Print out the records below with nothing altered.

*** Data extract ***

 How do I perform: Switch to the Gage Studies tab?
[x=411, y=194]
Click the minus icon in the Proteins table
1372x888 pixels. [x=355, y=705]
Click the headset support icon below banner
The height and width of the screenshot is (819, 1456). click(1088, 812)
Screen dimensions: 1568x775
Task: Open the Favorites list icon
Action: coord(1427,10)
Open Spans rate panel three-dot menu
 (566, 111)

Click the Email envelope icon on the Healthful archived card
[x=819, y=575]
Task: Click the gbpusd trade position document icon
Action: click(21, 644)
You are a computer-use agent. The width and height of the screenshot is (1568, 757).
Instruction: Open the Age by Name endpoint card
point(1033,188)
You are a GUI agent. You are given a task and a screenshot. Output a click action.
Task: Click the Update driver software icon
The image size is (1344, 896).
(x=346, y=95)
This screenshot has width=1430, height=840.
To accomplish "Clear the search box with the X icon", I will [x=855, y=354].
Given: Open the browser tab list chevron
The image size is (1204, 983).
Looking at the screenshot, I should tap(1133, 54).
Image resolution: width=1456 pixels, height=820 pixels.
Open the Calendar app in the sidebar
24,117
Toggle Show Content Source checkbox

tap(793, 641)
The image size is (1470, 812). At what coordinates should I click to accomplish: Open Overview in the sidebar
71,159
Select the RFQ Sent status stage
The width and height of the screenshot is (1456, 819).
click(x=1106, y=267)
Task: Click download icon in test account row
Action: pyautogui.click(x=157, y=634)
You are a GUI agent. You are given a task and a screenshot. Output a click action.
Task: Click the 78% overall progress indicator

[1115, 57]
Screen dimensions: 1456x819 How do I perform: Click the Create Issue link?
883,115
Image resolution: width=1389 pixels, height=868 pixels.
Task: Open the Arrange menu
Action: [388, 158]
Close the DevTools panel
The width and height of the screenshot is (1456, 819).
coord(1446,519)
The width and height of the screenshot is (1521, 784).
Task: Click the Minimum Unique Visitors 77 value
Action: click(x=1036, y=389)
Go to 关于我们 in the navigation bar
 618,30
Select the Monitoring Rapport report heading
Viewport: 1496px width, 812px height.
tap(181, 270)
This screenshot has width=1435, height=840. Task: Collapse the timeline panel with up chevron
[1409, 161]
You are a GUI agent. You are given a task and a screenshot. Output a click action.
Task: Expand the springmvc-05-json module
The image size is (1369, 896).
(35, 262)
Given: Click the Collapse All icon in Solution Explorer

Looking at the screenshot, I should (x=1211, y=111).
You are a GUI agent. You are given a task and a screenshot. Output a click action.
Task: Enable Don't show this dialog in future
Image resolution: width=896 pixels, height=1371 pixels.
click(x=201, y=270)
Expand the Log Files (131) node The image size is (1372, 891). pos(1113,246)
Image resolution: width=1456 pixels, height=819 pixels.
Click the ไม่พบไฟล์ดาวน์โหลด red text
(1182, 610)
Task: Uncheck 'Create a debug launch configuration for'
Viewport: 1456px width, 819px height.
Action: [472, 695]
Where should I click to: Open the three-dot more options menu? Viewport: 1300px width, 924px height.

*** End of Data extract ***

## Output for this exercise
 How do I perform: Switch to the Gage Studies tab?
[x=411, y=194]
Click the minus icon in the Proteins table
1372x888 pixels. [x=355, y=705]
Click the headset support icon below banner
The height and width of the screenshot is (819, 1456). click(1088, 812)
Screen dimensions: 1568x775
Task: Open the Favorites list icon
Action: coord(1427,10)
Open Spans rate panel three-dot menu
 (566, 111)

Click the Email envelope icon on the Healthful archived card
[x=819, y=575]
Task: Click the gbpusd trade position document icon
Action: click(21, 644)
You are a computer-use agent. The width and height of the screenshot is (1568, 757).
Instruction: Open the Age by Name endpoint card
point(1033,188)
You are a GUI agent. You are given a task and a screenshot. Output a click action.
Task: Click the Update driver software icon
The image size is (1344, 896).
(x=346, y=95)
This screenshot has width=1430, height=840.
To accomplish "Clear the search box with the X icon", I will [x=855, y=354].
Given: Open the browser tab list chevron
The image size is (1204, 983).
Looking at the screenshot, I should tap(1133, 54).
Image resolution: width=1456 pixels, height=820 pixels.
Open the Calendar app in the sidebar
24,117
Toggle Show Content Source checkbox

tap(793, 641)
The image size is (1470, 812). At what coordinates should I click to accomplish: Open Overview in the sidebar
71,159
Select the RFQ Sent status stage
The width and height of the screenshot is (1456, 819).
click(x=1106, y=267)
Task: Click download icon in test account row
Action: pyautogui.click(x=157, y=634)
You are a GUI agent. You are given a task and a screenshot. Output a click action.
Task: Click the 78% overall progress indicator

[1115, 57]
Screen dimensions: 1456x819 How do I perform: Click the Create Issue link?
883,115
Image resolution: width=1389 pixels, height=868 pixels.
Task: Open the Arrange menu
Action: [388, 158]
Close the DevTools panel
The width and height of the screenshot is (1456, 819).
coord(1446,519)
The width and height of the screenshot is (1521, 784).
Task: Click the Minimum Unique Visitors 77 value
Action: click(x=1036, y=389)
Go to 关于我们 in the navigation bar
 618,30
Select the Monitoring Rapport report heading
Viewport: 1496px width, 812px height.
tap(181, 270)
This screenshot has width=1435, height=840. Task: Collapse the timeline panel with up chevron
[1409, 161]
You are a GUI agent. You are given a task and a screenshot. Output a click action.
Task: Expand the springmvc-05-json module
The image size is (1369, 896).
(35, 262)
Given: Click the Collapse All icon in Solution Explorer

Looking at the screenshot, I should (x=1211, y=111).
You are a GUI agent. You are given a task and a screenshot. Output a click action.
Task: Enable Don't show this dialog in future
Image resolution: width=896 pixels, height=1371 pixels.
click(x=201, y=270)
Expand the Log Files (131) node The image size is (1372, 891). pos(1113,246)
Image resolution: width=1456 pixels, height=819 pixels.
Click the ไม่พบไฟล์ดาวน์โหลด red text
(1182, 610)
Task: Uncheck 'Create a debug launch configuration for'
Viewport: 1456px width, 819px height.
Action: [472, 695]
Where should I click to: Open the three-dot more options menu? Viewport: 1300px width, 924px height.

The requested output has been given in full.